And, honnestly, I don't think it would be a great idea for mathematicians to use it. That would be a waste of work. Just see how engineers use mathematics, sometimes years after the concepts has been introduced. It would be a pain to loose that. But amazingly, they never used anything closely related to set theory, or I'm not aware.

Meanwhile, set theory axiomatizes the mathmatics that is
used by science and engineering and we don't hear too much about
bridges collapsing because an engineer was misled by theorems about
transfinite sets.


True.

You can dispose of infinite sets.

Of course you can. But at what cost? 

That's what I'd like to know, honnestly.

What formalization does one
substitute for formalizations that have infinite sets? What theorems
can be derived from these formalizations? And how straightfoward are
the formalizations? That is, how much more complicated are the formulas
of the alternative formulations?

Certainly not too complicated. Euler's work is mostly independant of any formalism, for example (as long as the formalism is strong enough to express this work). It seems to me that most parts of analysis follows from the construction of real numbers, which in turn doesn't need the full set theory. As I said, a geometric approach may be enough.

I admit that, in principle, there
should be no finite upper bound on how complicated an acceptable
formulation can be. But one cannot have unreasonable expectations that
mathematicians will embrace what is not intellectually feasible.


Certainly.

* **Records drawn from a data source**
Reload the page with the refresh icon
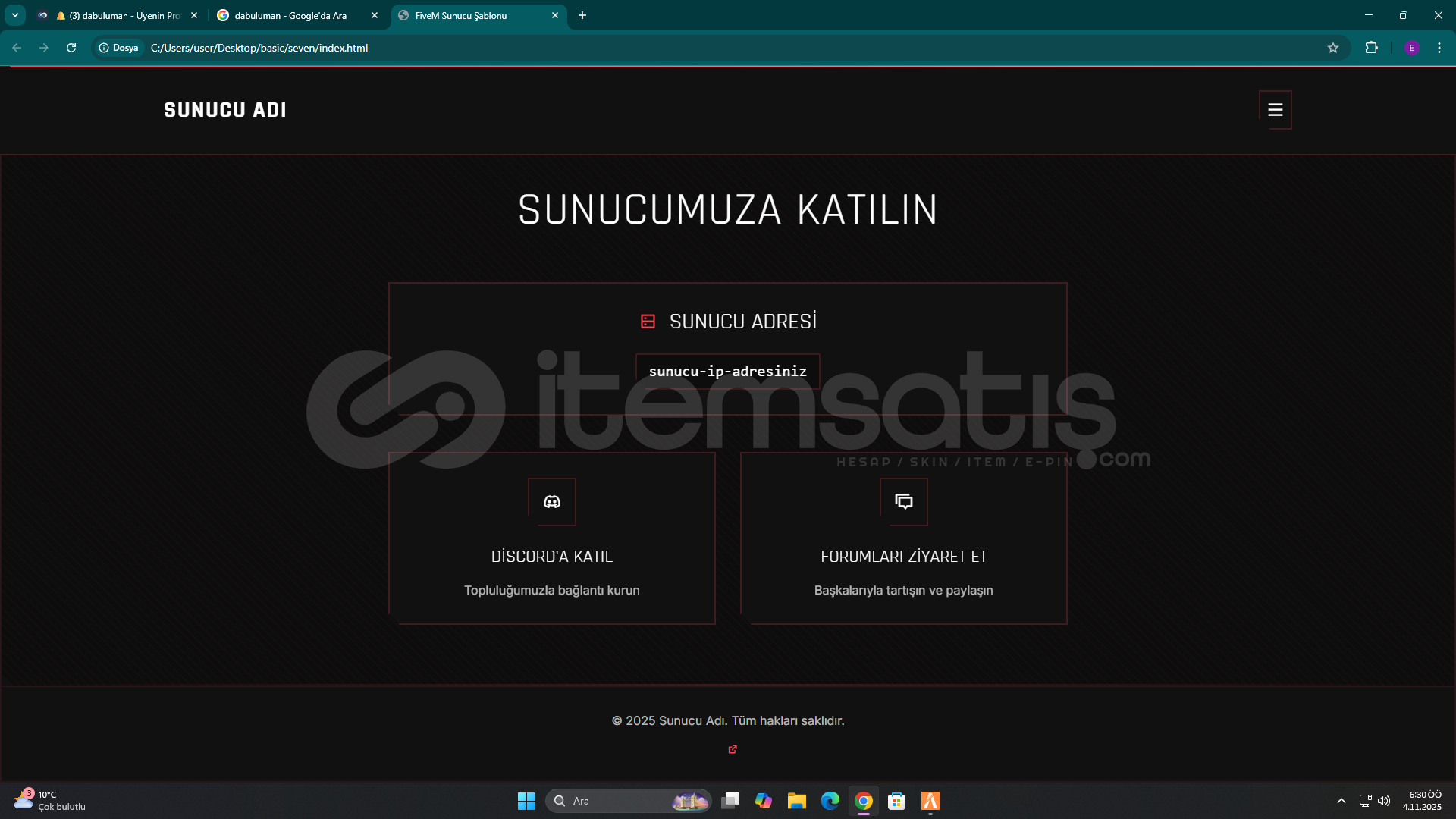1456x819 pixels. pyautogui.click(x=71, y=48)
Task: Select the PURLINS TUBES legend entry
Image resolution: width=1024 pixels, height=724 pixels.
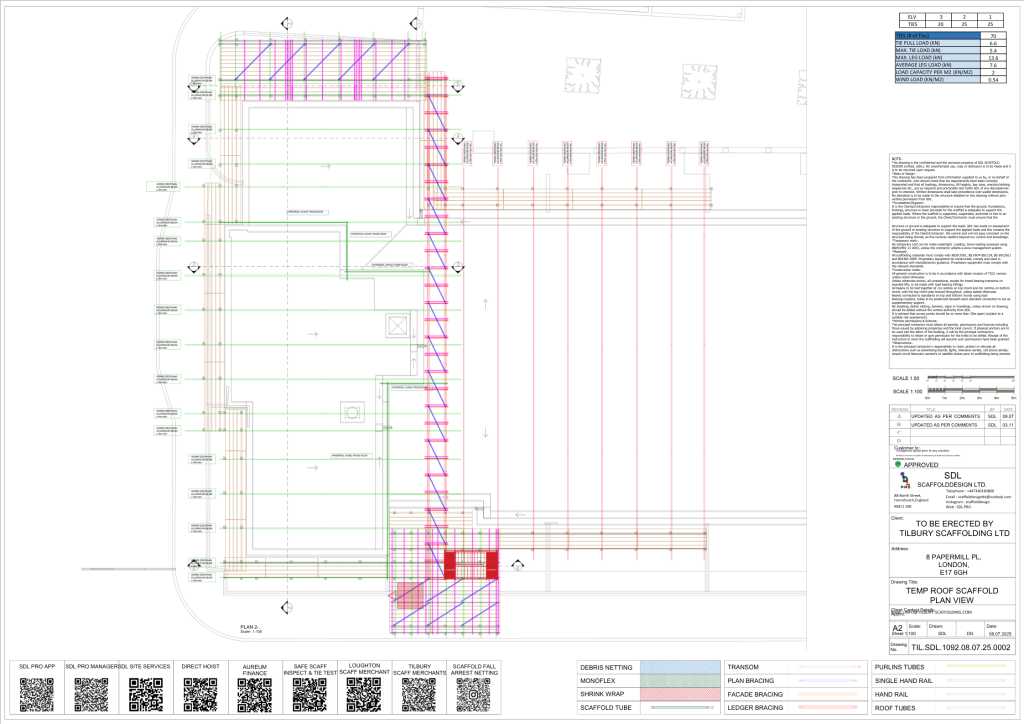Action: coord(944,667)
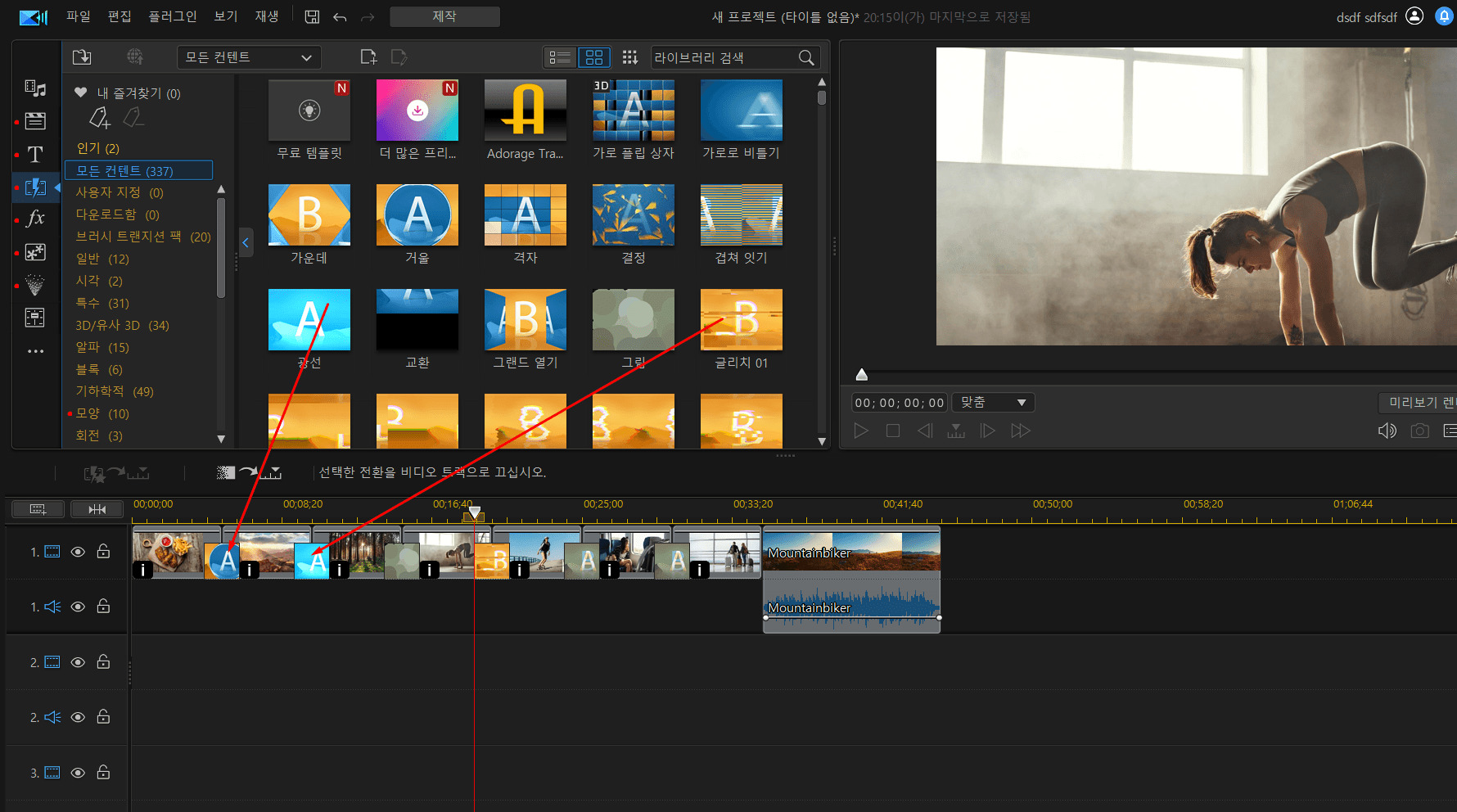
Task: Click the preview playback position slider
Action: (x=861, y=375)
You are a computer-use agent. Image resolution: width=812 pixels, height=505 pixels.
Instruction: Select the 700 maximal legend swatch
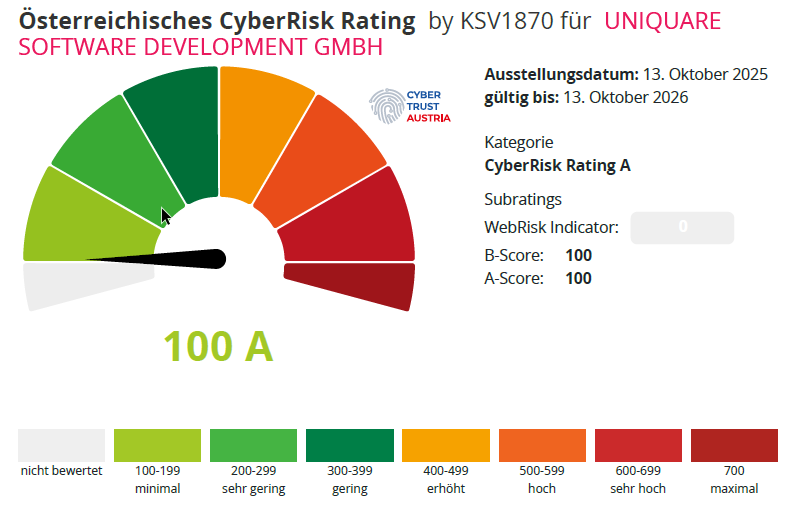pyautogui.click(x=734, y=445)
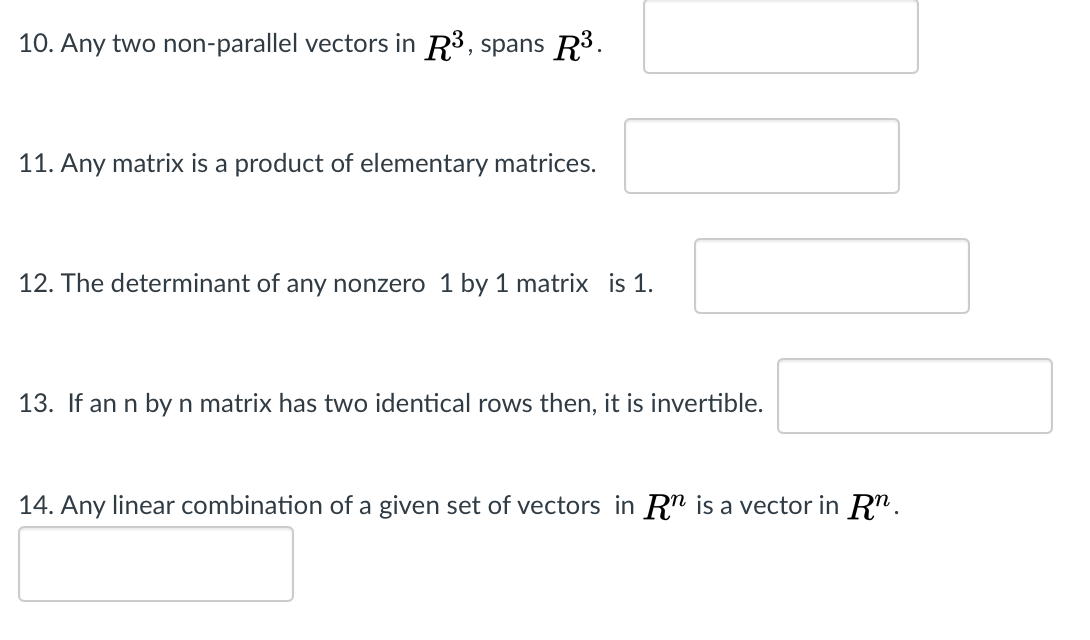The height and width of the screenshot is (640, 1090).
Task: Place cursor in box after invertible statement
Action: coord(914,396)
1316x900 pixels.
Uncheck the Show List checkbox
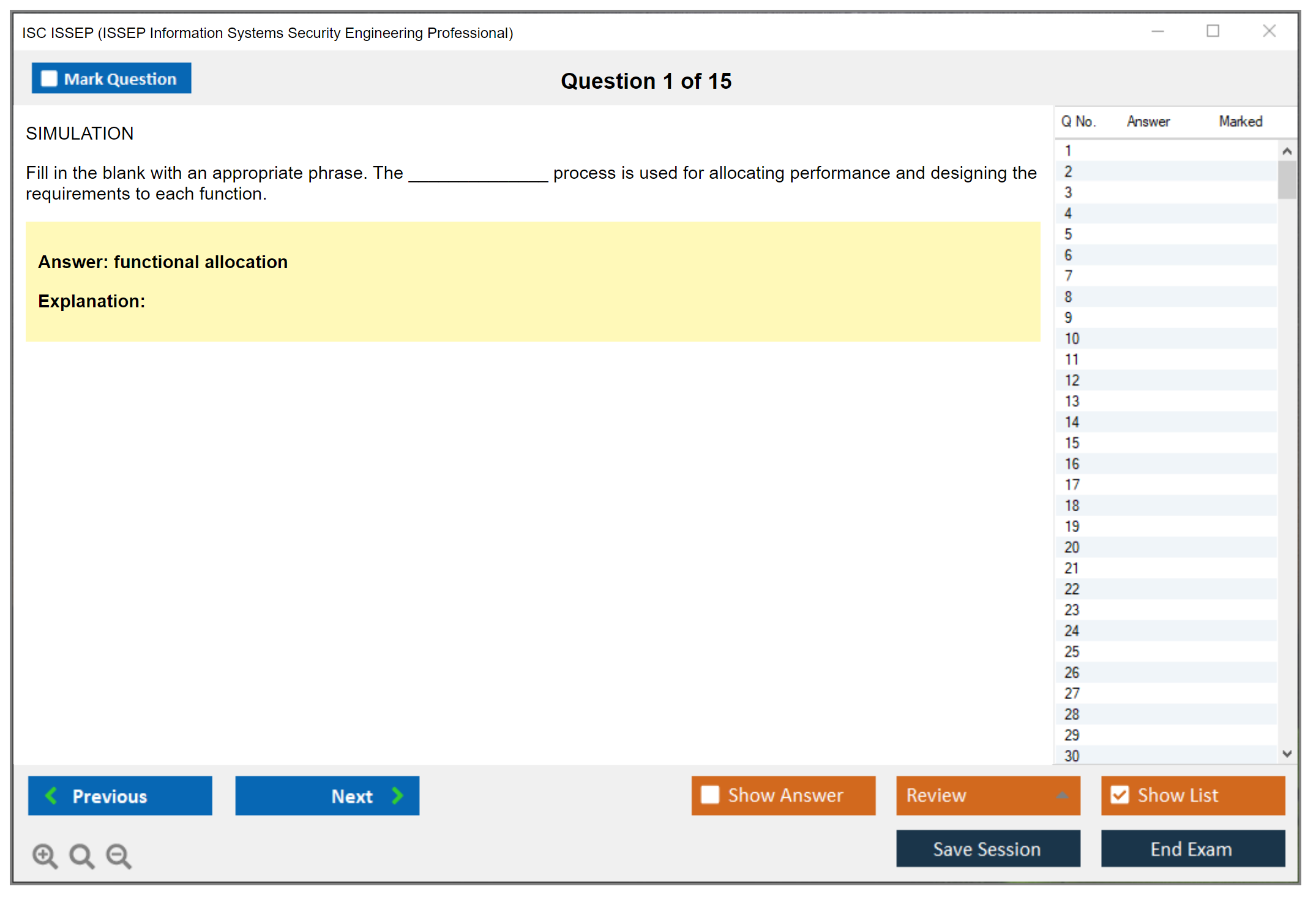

* **JOB 1**
According to the discussion of infinite sets, whose work is mostly independent of any formalism?
* **JOB 2**
Reproduce the discussion of infinite sets from "What formalization does" up to and including "not intellectually feasible.", renaming "upper bound" as "limit".
* **JOB 3**
Write what follows the last sentence of the discussion of infinite sets.
The records form material separate from the discussion of infinite sets.

* **TASK OUTPUT 1**
Euler's work.

* **TASK OUTPUT 2**
What formalization does one
substitute for formalizations that have infinite sets? What theorems
can be derived from these formalizations? And how straightfoward are
the formalizations? That is, how much more complicated are the formulas
of the alternative formulations?

Certainly not too complicated. Euler's work is mostly independant of any formalism, for example (as long as the formalism is strong enough to express this work). It seems to me that most parts of analysis follows from the construction of real numbers, which in turn doesn't need the full set theory. As I said, a geometric approach may be enough.

I admit that, in principle, there
should be no finite limit on how complicated an acceptable
formulation can be. But one cannot have unreasonable expectations that
mathematicians will embrace what is not intellectually feasible.

* **TASK OUTPUT 3**
Since any choice is a priori usable, it won't hurt
if it's based as much as possible on intuition. For example, actual
infinity *could* be discarded: it's just an hypothesis,


In a sense, it is just an hypothesis. But it's not even meant to be an
hypothesis for empirical testing. It is an abstraction from which other
abstractions can be derived as certain of the derived abstractions
"code" the mathematics used for science.The "coding" is given by the
structural relations among the abstract constructs, not by a
literal-minded indexing of observable objects and events with
mathematical symbols.

But, again, it won't hurt if one can make such a relation between real objects and mathematical ones (as close as possible, needless to say).

The structure of the relations is what is needed
to be captured, especially since that gives the very generality that
mathematics needs to provide the sciences.


Formalization gives the objectivity that all proofs are, at least in
principle, mechanically checkable. For me, that is a tenet that IS a
doctrine. If proofs do not admit of objective verification (which can
be as physical as looking at markings on a *** of paper or as
abstract as Turing computability) then we must be content with the
situation in which one man's handwaving is another man's direct
perception of the self-evident.

If I understand what you been by relations and structure, I'm not sure I'll agree that's the most important in mathematics. I don't like to see mathematics as a game between relations. It's beautifull and ugly at the same time, and too far from reality for my taste.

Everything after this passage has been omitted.